## [Excerpted text]
━━━━━━
That sounds great. Looking forward to your pull requests!

Andrei

September 21, 2011

Re: D's confusing strings (was Re: D on hackernews)

Posted by Christophe
in reply to Jonathan M Davis

Christophe

Posted in reply to Jonathan M Davis

Jonathan M Davis , dans le message (digitalmars.D:144944), a écrit :
>> I never said there was a problem with drop.
> 
> Yes you did. You said:
> 
> "mini-quiz: what should std.range.drop(some_string, 1) do ?
> hint: what it actually does is not what the documentation of phobos
                                              ^^^^^^^^^^^^^^^^^^^^^^^
> suggests*..."
not documentation of drop.

> If you have a better solution, please share it, but the fact that we want both efficiency and correctness binds us pretty thoroughly here.

- char[], etc. being real arrays.
- strings being lazy ranges of dchar, providing access to underlying
char[].

Correctness of the langage is better, since we don't have a T[] having a front method that returns something else than T, or a type that accepts opSlice but is not sliceable, etc.

Runtime correctness and efficiency are the same as the current ones, since the whole phobos already considers strings as lazy range of dchar. It is even better, since the user cannot change an arbitrary code point in a string without explicitely asking for the undelying char[]. Optimizations can come the same way as they currently can, since the underlying char is accessible.
━━━━━━
## [Element and text position data]
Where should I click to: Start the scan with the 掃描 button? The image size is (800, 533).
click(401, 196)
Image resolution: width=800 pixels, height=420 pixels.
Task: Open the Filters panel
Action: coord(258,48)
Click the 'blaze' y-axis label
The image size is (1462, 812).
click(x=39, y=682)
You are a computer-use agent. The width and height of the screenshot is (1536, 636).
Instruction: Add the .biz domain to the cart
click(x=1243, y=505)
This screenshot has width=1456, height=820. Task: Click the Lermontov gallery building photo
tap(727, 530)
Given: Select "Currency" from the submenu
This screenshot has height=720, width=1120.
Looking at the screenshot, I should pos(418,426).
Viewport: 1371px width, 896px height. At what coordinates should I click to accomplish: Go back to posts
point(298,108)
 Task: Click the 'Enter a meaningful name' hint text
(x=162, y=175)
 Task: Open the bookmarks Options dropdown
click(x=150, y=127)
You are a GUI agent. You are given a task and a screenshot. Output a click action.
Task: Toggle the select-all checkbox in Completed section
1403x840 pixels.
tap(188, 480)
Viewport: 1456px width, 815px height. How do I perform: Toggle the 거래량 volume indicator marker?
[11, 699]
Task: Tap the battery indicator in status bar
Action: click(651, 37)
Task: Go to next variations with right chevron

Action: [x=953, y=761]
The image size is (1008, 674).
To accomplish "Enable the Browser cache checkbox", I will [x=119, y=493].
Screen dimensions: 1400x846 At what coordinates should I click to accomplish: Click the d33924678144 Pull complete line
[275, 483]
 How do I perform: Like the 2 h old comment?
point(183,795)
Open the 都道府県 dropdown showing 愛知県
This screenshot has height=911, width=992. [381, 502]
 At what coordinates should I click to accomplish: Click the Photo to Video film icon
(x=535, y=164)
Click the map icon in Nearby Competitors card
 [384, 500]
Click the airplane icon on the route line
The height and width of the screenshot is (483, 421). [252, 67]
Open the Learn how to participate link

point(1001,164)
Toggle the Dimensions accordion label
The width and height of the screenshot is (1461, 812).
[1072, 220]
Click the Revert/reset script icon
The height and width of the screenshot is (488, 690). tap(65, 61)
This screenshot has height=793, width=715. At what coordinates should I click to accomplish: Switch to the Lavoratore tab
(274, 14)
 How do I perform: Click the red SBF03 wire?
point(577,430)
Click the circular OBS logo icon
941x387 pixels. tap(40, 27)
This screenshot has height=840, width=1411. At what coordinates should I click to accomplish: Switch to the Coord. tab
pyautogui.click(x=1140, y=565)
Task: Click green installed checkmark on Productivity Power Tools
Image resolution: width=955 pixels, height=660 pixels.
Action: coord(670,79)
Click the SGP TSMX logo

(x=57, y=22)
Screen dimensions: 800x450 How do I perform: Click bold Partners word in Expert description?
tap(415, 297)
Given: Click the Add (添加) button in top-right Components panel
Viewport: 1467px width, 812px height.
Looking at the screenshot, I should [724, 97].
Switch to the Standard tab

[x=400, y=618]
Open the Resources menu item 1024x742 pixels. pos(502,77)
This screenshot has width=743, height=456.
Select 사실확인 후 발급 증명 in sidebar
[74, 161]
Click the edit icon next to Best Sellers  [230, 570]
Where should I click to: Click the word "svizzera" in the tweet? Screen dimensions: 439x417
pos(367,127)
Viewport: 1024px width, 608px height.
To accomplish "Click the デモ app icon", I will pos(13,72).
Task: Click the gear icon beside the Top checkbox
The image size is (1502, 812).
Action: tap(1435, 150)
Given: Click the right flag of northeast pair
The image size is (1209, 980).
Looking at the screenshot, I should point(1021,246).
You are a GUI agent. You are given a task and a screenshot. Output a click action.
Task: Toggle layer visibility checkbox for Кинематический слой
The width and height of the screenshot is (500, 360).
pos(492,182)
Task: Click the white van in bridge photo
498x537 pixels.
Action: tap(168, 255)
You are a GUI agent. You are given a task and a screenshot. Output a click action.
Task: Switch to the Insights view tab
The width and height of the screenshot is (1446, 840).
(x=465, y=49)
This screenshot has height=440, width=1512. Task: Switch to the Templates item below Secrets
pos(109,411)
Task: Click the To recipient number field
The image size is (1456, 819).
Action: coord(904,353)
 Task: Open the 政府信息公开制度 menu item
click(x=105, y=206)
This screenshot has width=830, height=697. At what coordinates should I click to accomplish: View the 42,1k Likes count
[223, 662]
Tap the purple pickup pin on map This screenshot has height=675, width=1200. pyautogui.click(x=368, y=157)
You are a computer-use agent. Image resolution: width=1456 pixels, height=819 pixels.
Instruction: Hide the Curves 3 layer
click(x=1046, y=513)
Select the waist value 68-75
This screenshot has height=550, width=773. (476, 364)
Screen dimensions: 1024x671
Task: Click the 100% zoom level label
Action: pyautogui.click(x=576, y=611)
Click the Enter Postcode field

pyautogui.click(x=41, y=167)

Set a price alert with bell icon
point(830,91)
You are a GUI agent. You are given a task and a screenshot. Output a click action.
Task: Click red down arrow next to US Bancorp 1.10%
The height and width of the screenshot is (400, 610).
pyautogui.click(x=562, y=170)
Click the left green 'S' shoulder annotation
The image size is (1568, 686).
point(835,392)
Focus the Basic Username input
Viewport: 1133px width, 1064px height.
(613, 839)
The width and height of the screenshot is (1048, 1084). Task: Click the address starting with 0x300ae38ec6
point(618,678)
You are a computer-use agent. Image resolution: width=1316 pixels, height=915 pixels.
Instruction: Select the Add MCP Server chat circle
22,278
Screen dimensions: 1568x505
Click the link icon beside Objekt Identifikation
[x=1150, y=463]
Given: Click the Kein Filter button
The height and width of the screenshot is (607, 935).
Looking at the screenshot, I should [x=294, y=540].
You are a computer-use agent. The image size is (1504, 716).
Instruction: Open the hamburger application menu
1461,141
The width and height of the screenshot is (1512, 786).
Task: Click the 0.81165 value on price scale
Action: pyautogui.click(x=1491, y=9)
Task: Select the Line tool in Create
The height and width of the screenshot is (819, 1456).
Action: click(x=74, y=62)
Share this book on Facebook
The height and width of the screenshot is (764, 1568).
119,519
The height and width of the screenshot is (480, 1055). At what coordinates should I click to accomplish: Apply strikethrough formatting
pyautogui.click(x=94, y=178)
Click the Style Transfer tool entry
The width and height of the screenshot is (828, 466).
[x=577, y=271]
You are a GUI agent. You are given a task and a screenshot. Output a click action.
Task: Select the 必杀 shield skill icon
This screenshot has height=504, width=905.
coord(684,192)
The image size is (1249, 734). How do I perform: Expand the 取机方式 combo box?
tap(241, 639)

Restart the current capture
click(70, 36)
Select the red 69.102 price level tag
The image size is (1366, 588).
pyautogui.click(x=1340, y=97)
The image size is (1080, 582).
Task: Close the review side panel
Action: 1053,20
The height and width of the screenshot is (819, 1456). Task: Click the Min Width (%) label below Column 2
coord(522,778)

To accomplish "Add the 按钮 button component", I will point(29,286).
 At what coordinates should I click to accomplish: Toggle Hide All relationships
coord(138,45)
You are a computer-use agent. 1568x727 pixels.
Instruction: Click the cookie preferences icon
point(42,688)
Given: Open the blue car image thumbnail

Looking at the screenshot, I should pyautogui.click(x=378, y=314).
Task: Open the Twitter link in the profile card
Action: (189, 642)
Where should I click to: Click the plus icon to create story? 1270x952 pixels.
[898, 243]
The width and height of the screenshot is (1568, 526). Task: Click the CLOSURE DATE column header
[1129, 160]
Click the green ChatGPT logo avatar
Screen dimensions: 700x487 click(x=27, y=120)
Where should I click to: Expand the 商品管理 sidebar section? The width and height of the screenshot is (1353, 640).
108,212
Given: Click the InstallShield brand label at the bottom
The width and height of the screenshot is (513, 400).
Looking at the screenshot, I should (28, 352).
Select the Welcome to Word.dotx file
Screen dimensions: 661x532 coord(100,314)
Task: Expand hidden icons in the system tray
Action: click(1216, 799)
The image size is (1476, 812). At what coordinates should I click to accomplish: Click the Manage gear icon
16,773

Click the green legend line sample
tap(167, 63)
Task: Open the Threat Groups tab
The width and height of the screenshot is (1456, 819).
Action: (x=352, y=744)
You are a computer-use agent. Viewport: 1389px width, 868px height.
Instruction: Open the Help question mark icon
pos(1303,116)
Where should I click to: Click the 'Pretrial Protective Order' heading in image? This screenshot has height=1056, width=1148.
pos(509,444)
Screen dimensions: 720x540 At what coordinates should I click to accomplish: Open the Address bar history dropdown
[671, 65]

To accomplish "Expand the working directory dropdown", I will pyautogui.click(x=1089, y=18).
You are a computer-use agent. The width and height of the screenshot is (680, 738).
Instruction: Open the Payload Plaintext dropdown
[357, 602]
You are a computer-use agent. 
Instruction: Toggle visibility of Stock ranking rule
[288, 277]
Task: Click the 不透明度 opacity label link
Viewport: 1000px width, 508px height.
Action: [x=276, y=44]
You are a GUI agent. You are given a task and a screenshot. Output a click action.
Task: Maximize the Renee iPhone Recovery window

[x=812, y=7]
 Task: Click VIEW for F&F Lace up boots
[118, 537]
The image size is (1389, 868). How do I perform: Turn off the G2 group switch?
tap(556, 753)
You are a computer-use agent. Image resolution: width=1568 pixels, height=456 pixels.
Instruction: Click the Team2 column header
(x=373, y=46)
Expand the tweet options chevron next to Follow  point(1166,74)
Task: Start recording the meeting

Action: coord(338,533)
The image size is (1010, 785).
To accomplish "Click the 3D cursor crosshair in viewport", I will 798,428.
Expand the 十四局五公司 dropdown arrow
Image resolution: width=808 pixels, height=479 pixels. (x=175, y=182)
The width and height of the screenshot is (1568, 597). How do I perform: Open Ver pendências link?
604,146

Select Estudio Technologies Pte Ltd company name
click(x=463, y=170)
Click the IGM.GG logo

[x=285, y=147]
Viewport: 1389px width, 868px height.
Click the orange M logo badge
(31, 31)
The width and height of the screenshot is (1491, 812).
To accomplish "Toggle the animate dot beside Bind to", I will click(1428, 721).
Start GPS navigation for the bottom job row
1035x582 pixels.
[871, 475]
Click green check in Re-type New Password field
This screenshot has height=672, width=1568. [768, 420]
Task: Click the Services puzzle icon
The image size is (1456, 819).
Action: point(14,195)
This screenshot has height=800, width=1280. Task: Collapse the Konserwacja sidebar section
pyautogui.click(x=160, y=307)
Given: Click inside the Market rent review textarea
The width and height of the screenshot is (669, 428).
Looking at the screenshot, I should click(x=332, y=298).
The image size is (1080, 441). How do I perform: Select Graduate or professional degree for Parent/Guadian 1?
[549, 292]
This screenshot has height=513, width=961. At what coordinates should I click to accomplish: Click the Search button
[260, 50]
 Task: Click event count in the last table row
━━━━━━
## [To do]
• a. Reproduce the entries verbatim, beginning at the line containing "This screenshot has width=743, height=456." and ending after the line containing "pos(367,127)".
• b. Resume the forum post on D's string handling from its final sentence.

## [Outputs for the tasks]
• a.
This screenshot has width=743, height=456.
Select 사실확인 후 발급 증명 in sidebar
[74, 161]
Click the edit icon next to Best Sellers  [230, 570]
Where should I click to: Click the word "svizzera" in the tweet? Screen dimensions: 439x417
pos(367,127)

• b.
I can deal with strings the way they are, since they are an heritage. They are not perfect, and will never be unless computers become fat enough to treat dchar[] just as efficiently as char[]. I am also aware that phobos cannot be optimized for every cases in the first place, and I can change my mind.

-- 
Christophe

September 21, 2011

Re: D's confusing strings (was Re: D on hackernews)

Posted by Jonathan M Davis
in reply to Christophe

Jonathan M Davis

Posted in reply to Christophe

On Wednesday, September 21, 2011 14:08 Christophe wrote:
> Jonathan M Davis , dans le message (digitalmars.D:144944), a écrit :
> >> I never said there was a problem with drop.
> > 
> > Yes you did. You said:
> > 
> > "mini-quiz: what should std.range.drop(some_string, 1) do ?
> > hint: what it actually does is not what the documentation of phobos
> 
> ^^^^^^^^^^^^^^^^^^^^^^^
> 
> > suggests*..."
> 
> not documentation of drop.

You weren't specific enough to make it clear what you meant. It looked like you were complaining about drop's documentation.

> > If you have a better solution, please share it, but the fact that we want both efficiency and correctness binds us pretty thoroughly here.
> 
> - char[], etc. being real arrays.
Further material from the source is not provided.